◆ **Document segment**

US air traffic control chief resigns
WASHINGTON — The head of air traffic control in the United States resigned on Thursday after an embarrassing spate of cases in which controllers were found napping on the job.
The resignation of Hank Krakowski was accepted by Federal Aviation Administration (FAA) chief Randy Babbitt, who promised a major shake-up of the system to win back public trust in its safety.
“Over the last few weeks we have seen examples of unprofessional conduct on the part of a few individuals that have rightly caused the traveling public to question our ability to ensure their safety,” he said in a statement.
“This conduct must stop immediately. I am committed to maintaining the highest level of public confidence and that begins with strong leadership.”
Babbitt said FAA chief counsel Dave Grizzle would assume the job temporarily while the search for a permanent director of Air Traffic Organization was carried out.
Last month two jets carrying a total of 165 people were forced to land without help at Reagan National Airport, just a few miles from the White House, because the lone controller on the night shift had fallen asleep.

◆ **What to work on**
Based on the news report about the air traffic control chief's resignation, explain in one to three sentences why two jets had to land at Reagan National Airport without help.

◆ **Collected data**

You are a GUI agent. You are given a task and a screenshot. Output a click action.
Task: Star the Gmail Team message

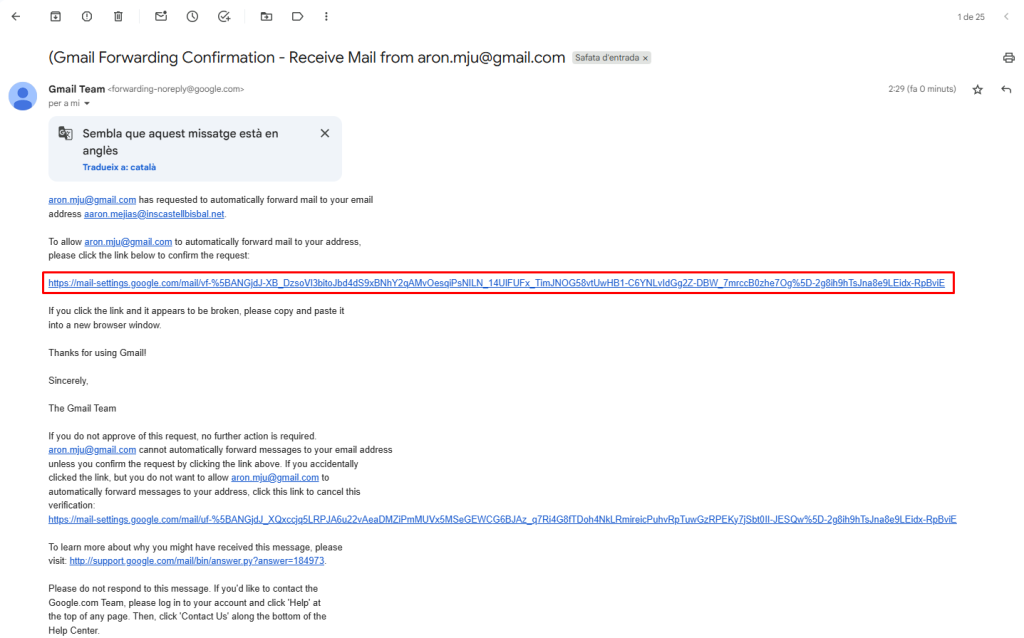(x=977, y=90)
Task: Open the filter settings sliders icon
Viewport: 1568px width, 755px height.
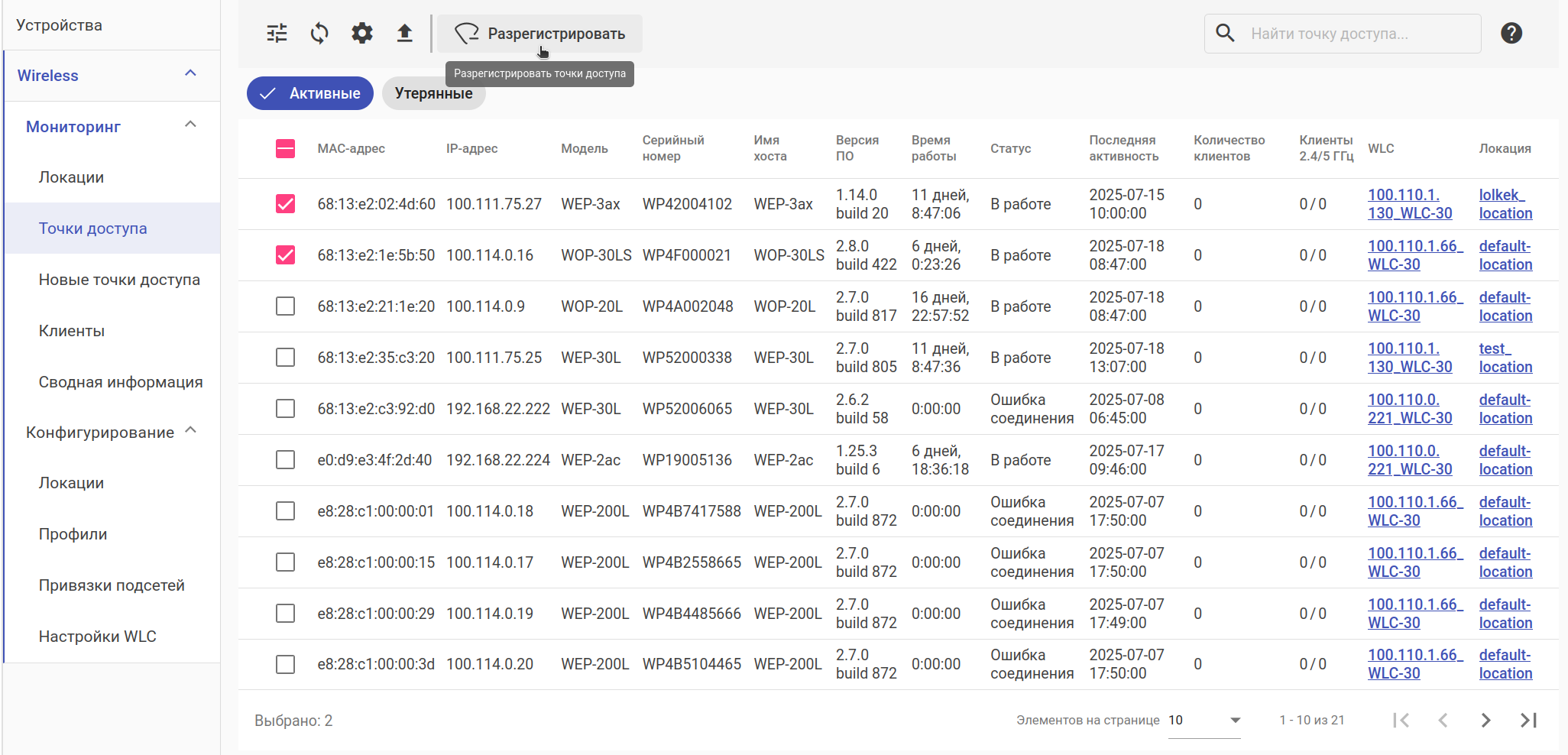Action: pyautogui.click(x=277, y=34)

◆ **Answer for this exercise**
The only controller working the night shift had fallen asleep. As a result, the two jets, which carried 165 people in total, had no help from the tower when they landed.